Next stop
Datte: 12/02/2021,
Catégories:
Entre-nous,
Les hommes,
Auteur: Dim, Source: Hds
Mon t-shirt est trempé : il se colle à mon corps et forme comme une seconde peau, glacée. Mon jean m’enserre dans une nasse humide, il épouse si bien mes cuisses qu’il m’est difficile de marcher. La pluie me cingle le visage et inonde les yeux, j’y vois à peine, de toute façon il n’y a rien à voir : des champs à perte de vue. Cela fait deux heures que je suis ainsi comme un con sous la pluie à suivre à pied cette route qui mène je ne sais où. Comment en suis-je arrivé là ? Simple, je me suis fait larguer en pleine cambrousse par mon chauffeur de covoiturage. On s'est méchamment disputé… Au début tout allait bien, on sortait des banalités, il avait même de l’humour, puis au fil des heures il a fallu meubler et on s’est aventuré sur des sujets plus risqués.

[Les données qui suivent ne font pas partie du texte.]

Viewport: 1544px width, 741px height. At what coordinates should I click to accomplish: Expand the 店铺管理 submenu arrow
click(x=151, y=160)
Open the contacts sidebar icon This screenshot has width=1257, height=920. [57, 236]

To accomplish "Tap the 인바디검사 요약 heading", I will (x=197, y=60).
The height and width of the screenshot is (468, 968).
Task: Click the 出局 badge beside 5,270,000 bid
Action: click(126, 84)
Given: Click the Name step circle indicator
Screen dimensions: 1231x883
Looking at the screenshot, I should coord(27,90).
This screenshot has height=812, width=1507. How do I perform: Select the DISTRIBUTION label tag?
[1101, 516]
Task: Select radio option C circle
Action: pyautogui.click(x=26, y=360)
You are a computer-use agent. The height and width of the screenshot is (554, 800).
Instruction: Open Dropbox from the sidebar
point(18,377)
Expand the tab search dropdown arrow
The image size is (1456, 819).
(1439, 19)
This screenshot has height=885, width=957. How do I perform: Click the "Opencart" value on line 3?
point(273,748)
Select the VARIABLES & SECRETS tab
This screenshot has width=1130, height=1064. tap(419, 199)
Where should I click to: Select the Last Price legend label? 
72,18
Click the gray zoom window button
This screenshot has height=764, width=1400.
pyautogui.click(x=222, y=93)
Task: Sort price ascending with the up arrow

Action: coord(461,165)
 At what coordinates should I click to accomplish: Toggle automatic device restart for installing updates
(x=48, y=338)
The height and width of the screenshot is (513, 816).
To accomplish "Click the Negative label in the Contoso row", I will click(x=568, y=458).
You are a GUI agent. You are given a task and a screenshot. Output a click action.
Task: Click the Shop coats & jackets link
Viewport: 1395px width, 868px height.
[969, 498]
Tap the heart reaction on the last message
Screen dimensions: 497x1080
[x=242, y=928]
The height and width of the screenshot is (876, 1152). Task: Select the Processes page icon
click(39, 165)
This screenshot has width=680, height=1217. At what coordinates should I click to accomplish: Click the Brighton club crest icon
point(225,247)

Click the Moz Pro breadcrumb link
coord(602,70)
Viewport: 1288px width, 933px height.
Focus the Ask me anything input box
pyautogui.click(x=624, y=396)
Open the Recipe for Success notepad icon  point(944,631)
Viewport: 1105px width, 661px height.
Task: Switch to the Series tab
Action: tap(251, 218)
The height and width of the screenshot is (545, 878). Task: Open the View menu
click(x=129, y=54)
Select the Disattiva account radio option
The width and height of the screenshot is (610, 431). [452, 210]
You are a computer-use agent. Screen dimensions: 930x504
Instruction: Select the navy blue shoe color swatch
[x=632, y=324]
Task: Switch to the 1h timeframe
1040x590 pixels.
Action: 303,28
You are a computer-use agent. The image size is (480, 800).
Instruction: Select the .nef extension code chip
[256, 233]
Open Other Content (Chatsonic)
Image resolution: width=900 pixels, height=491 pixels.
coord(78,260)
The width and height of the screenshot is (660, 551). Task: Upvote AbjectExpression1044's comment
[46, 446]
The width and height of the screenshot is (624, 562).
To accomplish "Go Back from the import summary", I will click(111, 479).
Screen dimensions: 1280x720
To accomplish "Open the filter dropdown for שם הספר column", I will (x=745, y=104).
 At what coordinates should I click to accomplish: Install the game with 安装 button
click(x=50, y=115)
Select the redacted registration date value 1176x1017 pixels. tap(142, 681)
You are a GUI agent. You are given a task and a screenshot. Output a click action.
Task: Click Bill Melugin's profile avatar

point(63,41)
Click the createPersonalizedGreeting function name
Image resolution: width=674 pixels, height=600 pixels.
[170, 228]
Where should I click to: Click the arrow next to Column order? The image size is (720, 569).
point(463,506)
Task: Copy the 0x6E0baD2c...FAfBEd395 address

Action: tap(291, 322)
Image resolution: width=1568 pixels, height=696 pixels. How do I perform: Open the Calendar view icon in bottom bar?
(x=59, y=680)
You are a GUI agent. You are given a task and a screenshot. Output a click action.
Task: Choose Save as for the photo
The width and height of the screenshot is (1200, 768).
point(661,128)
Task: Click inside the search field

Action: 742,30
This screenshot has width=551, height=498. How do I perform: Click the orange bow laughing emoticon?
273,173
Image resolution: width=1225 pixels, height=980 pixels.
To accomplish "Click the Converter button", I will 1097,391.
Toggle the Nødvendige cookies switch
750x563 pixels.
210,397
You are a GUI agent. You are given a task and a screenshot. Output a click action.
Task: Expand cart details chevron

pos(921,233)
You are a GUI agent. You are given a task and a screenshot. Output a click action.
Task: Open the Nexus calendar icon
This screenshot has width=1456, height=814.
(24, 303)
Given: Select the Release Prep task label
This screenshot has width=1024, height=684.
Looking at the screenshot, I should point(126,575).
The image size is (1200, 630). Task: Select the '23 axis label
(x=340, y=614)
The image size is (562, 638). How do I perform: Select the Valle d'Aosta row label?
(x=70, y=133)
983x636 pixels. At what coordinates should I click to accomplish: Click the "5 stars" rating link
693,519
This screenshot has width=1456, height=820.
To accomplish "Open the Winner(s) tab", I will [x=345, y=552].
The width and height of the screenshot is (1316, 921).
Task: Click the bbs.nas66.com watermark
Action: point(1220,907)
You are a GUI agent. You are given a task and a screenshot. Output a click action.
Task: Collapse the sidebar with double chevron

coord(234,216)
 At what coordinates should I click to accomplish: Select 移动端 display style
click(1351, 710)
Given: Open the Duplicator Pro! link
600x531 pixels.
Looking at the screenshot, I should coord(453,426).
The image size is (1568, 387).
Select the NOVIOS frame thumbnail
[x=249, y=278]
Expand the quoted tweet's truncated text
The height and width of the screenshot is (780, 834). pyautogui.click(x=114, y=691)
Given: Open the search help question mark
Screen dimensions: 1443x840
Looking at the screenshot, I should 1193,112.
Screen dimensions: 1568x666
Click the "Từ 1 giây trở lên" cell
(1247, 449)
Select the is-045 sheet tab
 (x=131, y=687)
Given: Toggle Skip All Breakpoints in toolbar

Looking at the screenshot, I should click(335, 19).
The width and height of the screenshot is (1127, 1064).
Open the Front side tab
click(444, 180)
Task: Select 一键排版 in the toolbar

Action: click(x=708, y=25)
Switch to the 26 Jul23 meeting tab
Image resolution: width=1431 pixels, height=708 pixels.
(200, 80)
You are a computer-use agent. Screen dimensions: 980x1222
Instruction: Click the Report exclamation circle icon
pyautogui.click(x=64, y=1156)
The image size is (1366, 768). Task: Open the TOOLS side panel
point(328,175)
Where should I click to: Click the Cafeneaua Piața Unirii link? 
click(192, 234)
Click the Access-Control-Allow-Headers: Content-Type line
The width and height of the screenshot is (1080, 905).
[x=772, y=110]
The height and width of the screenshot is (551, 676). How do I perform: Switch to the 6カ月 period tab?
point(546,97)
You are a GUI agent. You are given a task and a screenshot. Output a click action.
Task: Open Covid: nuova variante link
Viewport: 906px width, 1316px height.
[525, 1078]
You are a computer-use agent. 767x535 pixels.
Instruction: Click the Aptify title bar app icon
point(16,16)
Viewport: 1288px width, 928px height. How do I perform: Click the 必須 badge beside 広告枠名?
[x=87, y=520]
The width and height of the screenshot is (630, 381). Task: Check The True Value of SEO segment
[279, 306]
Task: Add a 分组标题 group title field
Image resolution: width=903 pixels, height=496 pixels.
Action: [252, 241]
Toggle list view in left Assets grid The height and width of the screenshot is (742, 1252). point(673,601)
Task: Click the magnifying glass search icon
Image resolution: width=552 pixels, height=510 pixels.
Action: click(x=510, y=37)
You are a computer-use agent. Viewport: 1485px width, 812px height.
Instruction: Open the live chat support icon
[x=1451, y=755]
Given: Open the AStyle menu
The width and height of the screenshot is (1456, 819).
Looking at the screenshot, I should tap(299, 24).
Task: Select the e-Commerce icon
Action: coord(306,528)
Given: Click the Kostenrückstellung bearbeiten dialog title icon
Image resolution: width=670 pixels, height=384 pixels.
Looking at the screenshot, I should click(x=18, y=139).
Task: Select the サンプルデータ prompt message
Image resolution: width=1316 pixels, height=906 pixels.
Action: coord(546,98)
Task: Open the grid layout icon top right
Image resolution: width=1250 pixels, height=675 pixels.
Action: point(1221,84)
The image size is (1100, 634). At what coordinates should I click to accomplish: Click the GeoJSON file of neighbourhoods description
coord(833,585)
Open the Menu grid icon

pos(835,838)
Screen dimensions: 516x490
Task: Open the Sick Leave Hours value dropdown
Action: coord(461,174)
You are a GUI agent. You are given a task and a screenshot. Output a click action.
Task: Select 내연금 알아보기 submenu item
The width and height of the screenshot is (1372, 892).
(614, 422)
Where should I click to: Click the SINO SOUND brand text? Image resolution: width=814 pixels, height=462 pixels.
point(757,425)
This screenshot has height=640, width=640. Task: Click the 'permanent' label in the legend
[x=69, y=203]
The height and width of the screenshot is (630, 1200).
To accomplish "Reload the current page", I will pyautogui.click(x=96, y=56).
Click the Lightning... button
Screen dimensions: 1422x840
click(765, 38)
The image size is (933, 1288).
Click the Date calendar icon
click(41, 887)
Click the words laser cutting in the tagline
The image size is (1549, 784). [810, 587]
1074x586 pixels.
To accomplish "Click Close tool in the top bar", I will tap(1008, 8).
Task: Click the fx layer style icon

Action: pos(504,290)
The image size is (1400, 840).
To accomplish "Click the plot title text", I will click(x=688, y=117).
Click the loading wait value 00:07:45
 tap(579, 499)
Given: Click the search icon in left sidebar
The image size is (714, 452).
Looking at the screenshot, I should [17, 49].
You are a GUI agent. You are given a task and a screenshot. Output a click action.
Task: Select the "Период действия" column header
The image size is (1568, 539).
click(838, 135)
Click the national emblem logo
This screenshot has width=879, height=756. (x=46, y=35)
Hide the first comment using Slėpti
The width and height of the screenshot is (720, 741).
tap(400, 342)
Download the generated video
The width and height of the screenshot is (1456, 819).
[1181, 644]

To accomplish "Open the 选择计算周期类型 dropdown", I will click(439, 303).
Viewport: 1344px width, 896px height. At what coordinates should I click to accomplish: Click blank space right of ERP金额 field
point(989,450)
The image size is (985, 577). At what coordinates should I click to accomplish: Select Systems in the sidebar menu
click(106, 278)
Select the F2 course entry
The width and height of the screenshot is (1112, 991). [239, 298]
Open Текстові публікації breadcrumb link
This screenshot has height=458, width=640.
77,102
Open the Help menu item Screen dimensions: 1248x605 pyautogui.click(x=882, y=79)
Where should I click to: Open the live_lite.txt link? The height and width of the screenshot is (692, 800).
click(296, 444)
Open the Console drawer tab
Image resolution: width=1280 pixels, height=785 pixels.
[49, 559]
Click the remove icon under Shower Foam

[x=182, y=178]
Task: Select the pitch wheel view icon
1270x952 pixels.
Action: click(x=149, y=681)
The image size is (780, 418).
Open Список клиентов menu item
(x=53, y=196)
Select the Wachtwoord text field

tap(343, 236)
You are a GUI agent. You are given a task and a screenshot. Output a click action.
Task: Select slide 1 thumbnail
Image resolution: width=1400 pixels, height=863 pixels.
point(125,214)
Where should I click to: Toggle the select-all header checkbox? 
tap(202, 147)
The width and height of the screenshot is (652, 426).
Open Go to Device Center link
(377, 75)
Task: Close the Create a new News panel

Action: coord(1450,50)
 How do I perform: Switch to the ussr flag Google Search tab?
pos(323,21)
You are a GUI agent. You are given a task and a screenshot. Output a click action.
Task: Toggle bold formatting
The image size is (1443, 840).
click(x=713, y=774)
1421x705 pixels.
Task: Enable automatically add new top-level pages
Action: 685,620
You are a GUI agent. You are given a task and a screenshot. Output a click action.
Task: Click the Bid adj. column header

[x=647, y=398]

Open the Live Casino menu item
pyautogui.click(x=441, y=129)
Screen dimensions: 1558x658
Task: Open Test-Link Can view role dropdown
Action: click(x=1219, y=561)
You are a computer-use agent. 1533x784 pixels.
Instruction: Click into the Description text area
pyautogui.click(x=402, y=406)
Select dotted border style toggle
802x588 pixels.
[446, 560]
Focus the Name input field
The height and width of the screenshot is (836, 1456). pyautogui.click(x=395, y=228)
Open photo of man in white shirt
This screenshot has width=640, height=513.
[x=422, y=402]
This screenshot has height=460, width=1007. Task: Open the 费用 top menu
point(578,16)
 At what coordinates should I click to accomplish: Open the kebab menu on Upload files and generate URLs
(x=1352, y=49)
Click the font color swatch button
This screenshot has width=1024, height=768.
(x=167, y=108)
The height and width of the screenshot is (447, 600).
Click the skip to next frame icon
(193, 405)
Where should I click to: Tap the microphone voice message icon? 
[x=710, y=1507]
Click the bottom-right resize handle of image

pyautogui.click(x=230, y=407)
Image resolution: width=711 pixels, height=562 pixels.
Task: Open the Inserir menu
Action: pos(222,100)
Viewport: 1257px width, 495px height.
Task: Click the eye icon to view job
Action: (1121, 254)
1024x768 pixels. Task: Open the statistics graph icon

Et en fait le mec, il avait de la merde en barre dans le cerveau et j’ai mis les deux pieds dedans. Cela ne m’a pas porté chance alors me voilà à marcher seul et à me faire rincer. Je n’ai même plus ni portable ni carte bleue… le type est parti en trombes dès que j'ai quitté sa bagnole ; mes affaires étaient sur la plage arrière et elles y sont toujours. De toute façon la Mastercard ne m'aurait pas trop servi ici, tandis que pour le mobile, on doit rien capter dans ce no man's land. Bref je suis bien dans la mouise ! Me voilà sur cette route depuis une éternité et toujours pas une voiture tandis que la nuit commence à tomber. Les arbres commencent à former des silhouettes fantomatiques dans la brume. Dans quelques instants ...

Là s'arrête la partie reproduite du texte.